- _EXERCISE PROMPT_
Please return, word for word, the lines of the records beginning at the line that contains "Where should I click to: Click the table" and running through the line that contains "[x=1552, y=664]".

[Records for locating described items]
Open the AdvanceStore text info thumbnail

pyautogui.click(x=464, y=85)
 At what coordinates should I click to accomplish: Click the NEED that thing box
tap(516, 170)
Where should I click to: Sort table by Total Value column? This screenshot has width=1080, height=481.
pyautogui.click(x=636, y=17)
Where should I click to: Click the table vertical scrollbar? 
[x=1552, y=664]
...
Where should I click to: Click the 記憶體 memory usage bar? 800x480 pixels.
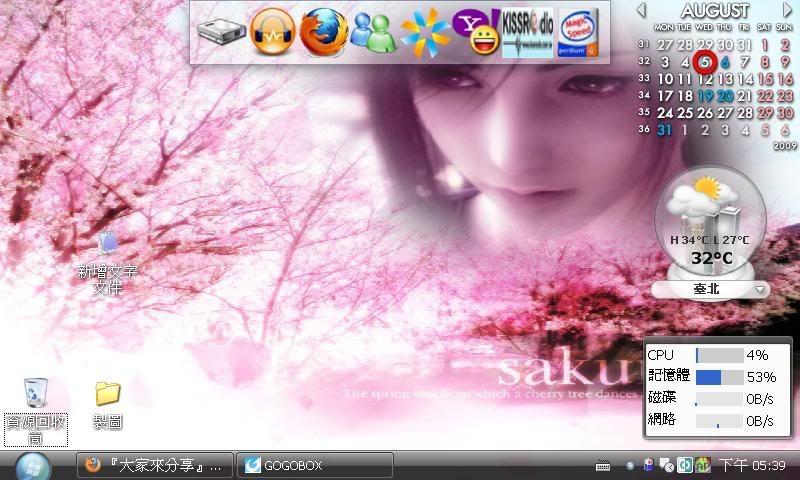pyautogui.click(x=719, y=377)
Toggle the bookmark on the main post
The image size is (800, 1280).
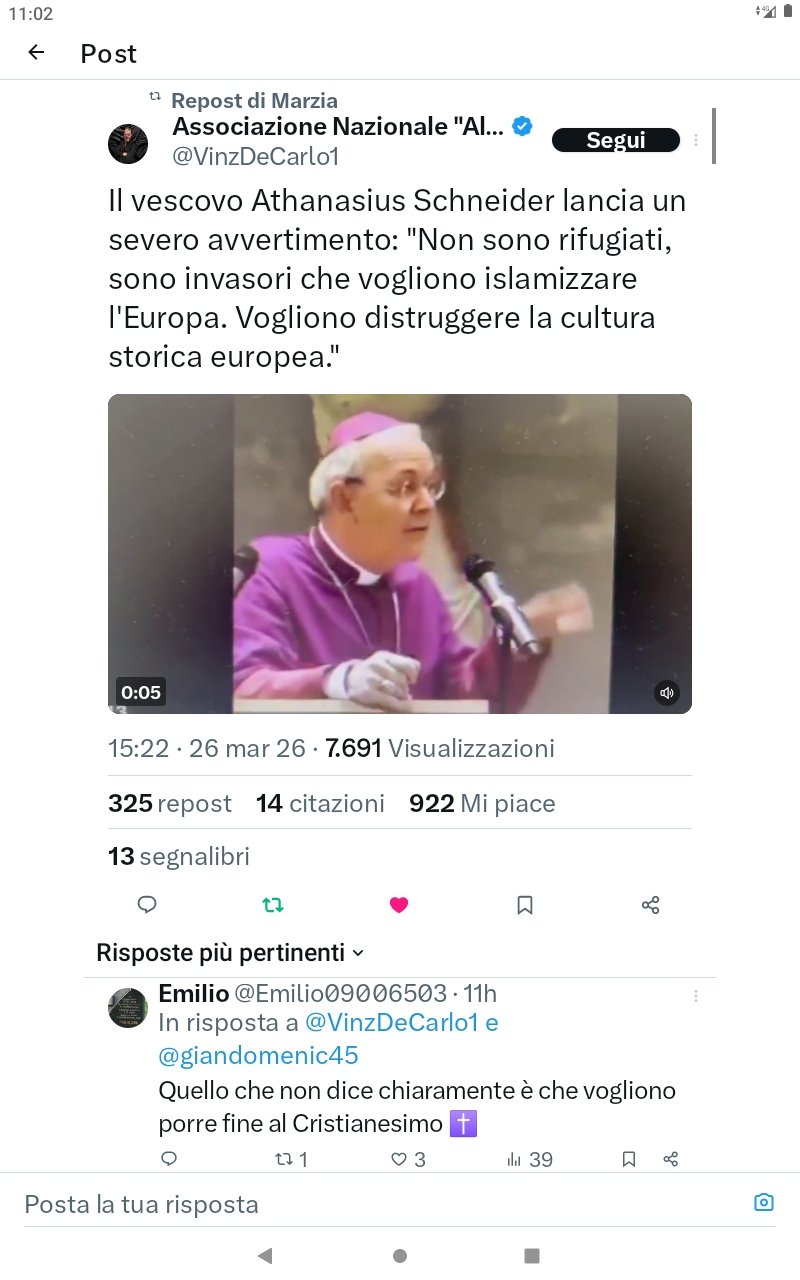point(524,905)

- _FINISHED ANSWER_
Where should I click to: Click the table vertical scrollbar? 
[x=1552, y=664]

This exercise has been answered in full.